**EXERCISE GOAL**
Look through the entries below, please, and copy every line with the word "computer".

Stored data entries:

:::

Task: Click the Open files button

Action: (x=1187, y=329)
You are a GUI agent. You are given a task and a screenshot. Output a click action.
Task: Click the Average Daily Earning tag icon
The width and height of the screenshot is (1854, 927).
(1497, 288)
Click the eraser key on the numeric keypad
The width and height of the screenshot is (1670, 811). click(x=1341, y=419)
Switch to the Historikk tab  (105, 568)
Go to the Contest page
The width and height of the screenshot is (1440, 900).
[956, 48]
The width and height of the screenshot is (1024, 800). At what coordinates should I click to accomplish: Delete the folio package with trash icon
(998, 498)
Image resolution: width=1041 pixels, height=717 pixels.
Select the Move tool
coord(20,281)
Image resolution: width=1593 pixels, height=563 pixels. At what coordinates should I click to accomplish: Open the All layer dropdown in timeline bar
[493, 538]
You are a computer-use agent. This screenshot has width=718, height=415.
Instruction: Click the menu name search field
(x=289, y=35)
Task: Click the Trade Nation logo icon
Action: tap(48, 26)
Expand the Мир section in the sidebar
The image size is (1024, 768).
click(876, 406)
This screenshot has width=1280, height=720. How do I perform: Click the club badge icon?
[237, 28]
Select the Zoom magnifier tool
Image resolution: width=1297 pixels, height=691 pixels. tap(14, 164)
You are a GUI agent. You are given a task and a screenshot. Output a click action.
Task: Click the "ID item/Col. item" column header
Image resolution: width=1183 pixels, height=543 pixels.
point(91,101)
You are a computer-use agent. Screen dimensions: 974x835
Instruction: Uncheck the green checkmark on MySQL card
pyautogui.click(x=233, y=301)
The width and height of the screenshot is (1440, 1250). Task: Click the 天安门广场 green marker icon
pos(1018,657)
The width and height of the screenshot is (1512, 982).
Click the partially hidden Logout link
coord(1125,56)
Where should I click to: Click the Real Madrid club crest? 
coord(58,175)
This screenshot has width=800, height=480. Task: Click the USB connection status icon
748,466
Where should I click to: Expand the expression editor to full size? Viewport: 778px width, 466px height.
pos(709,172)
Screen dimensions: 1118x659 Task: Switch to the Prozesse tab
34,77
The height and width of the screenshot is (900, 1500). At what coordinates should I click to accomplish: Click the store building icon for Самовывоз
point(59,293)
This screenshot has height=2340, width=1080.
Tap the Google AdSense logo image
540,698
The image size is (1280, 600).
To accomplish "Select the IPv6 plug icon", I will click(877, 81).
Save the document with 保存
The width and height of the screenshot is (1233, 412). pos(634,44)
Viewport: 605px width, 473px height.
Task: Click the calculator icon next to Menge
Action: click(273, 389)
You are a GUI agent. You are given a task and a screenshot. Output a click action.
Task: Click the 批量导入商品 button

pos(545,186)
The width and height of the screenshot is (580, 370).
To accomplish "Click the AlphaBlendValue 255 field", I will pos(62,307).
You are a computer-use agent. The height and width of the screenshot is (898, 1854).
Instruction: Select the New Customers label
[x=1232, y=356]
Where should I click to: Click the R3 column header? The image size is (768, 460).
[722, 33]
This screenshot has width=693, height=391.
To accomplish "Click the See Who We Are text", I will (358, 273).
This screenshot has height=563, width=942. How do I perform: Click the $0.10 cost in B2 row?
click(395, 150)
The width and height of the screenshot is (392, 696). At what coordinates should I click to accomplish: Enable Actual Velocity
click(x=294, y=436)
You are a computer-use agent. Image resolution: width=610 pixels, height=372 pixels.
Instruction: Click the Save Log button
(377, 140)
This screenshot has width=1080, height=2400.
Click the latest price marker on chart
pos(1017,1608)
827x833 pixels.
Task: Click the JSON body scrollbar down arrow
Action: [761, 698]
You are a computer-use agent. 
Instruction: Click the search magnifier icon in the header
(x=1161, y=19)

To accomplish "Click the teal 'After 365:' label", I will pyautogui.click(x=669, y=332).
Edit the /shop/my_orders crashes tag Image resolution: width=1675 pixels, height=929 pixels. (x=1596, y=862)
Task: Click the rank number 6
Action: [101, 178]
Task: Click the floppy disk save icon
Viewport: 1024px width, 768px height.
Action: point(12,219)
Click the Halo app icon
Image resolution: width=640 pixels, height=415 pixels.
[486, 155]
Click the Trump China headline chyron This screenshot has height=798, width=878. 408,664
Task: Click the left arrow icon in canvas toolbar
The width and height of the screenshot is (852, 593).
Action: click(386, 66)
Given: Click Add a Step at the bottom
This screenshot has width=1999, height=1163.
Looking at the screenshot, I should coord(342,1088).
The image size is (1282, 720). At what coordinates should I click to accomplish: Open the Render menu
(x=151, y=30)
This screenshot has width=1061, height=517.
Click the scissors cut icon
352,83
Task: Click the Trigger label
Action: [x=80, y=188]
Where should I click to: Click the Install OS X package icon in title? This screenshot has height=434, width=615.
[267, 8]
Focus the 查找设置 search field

:::

**RESULT FOR THIS TASK**
You are a computer-use agent. This screenshot has width=718, height=415.
You are a computer-use agent. Screen dimensions: 974x835
You are a computer-use agent. The height and width of the screenshot is (898, 1854).
You are a computer-use agent. Image resolution: width=610 pixels, height=372 pixels.
You are a computer-use agent. 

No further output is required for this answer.